US President Barack Obama’s announcement on September 10 of an extended US bombing campaign in both Iraq and Syria, in a “relentless effort to take out ISIL wherever they exist”, suggests for the US administration at least, the lessons of the Iraq war have not been learned.
Despite a declaration that airstrikes would be coordinated with the movements of local forces fighting against IS, the scale and spread of the aerial campaign undermines the ability of a coalition to defeat IS. Put short, it does not appear as if the administration grasps the nature of the conflict, or indeed the methodology required for defeating IS.
In his statement, the President outlined the counter-terrorism campaign, to be implemented by “using our air power and our support for partner forces on the ground”. However, Obama faces a dilemma; if the US uses airstrikes as a means of “degrading and dismantling” IS, they risk perpetuating the Middle Eastern image of America as ‘The Great Satan’ when innocent civilians are killed, whether by the strikes themselves or the ensuing devastation. By contrast, not implementing airstrikes where they may be effective allows the Islamic State to continue expanding into the region. In essence, neither strategy is tenable as it would result in the deaths of civilians, so a balance must be found.
US airstrikes have proven their effectiveness against IS forces, namely those aimed to relieve pressure placed on the Yazidi people trapped on Mount Sinjar in early August. Yet they must be viewed within their own context. It was only in combination that aid drops to the stranded Yazidis, airstrikes and the ability of the Peshmerga broke the siege. In such an instance lies the misunderstanding officials and commentators have about the conflict; that the importance of one must naturally outweigh that of others.
Claims of a great US victory and the proof of the efficacy of bombing campaigns are met equally by those who applaud the impact of Kurdish forces in physically breaking the siege on August 14. However, the issue is far more complex than the comparative effectiveness of airstrikes. Defeating IS militarily and ensuring their destruction is not one and the same. To win, opponents of IS must gain the ideological support of the population, something the US currently does not have.
Interviews with Syrian and Iraqi civilians have shown that for at least some of the populace, US intervention would be detrimental to their efforts to install governments of their choosing. The Islamic State deals in fear and ignorance, controlling territory by limiting education and scaring people into submission, a policy far more dangerous than military prowess.
Already there are disputes between local forces; Iraqi and Kurdish forces maintain mutual antipathy towards each other while moderate Syrian rebels, supported by the US, claim their fight against IS shares links to the current civil war against the Syrian government. Meanwhile, other Syrian rebel groups have recently signed pacts of non-aggression with IS forces in Syria, compounding the difficulty the coalition faces in successfully arming opponents of IS.

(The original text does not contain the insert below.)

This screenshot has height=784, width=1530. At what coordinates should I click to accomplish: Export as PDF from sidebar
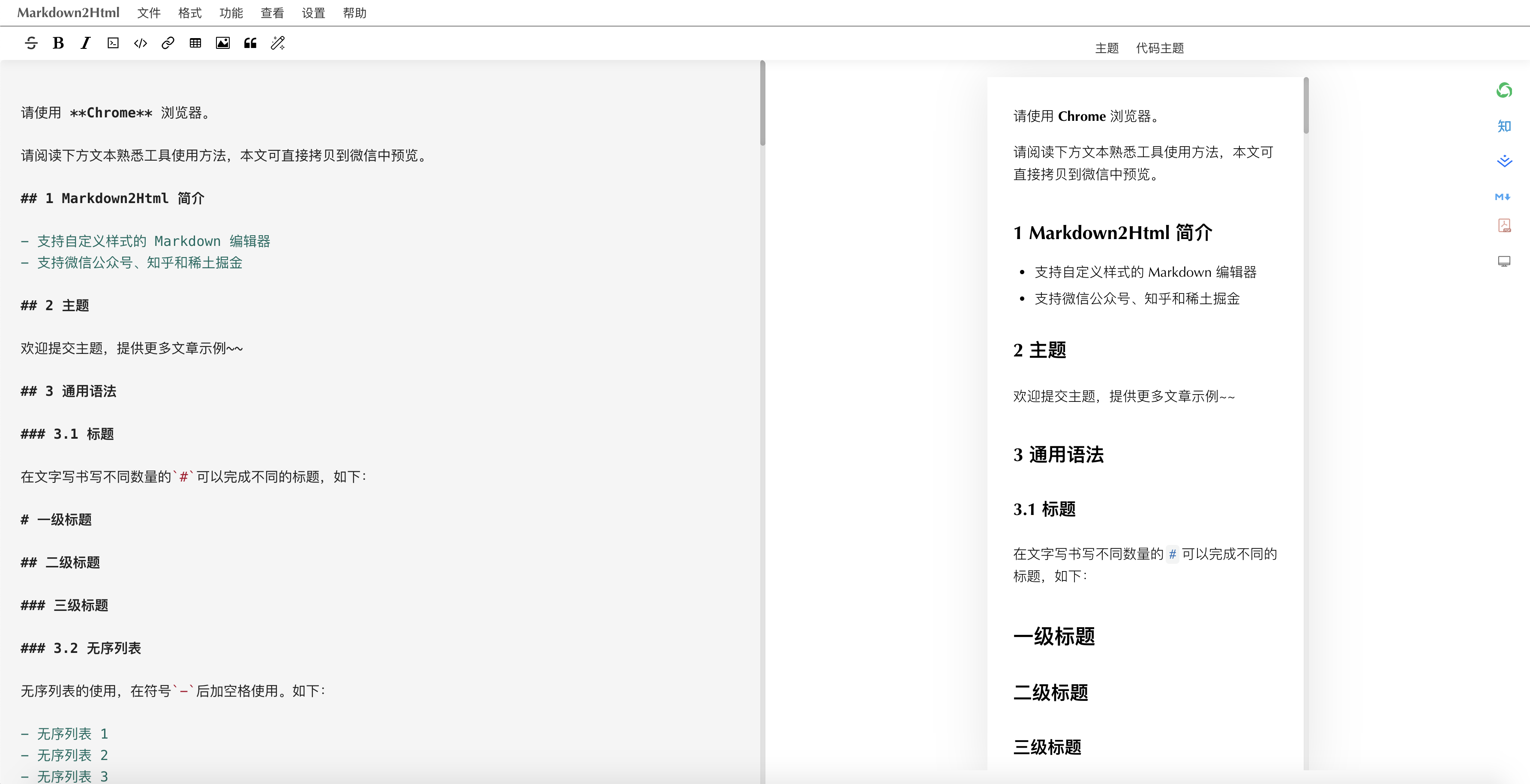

For better or worse, the map of the Middle East has changed. The containment of IS and its dismantling relies on the ability of local forces to retake land and establish workable infrastructures. Obama’s strategy oversimplifies a conflict with no simple solution, one where the timeline for success stretches far into the future. In the years to come the legacy of this struggle will lie not in the military campaign itself, but in the social and political culture that follows.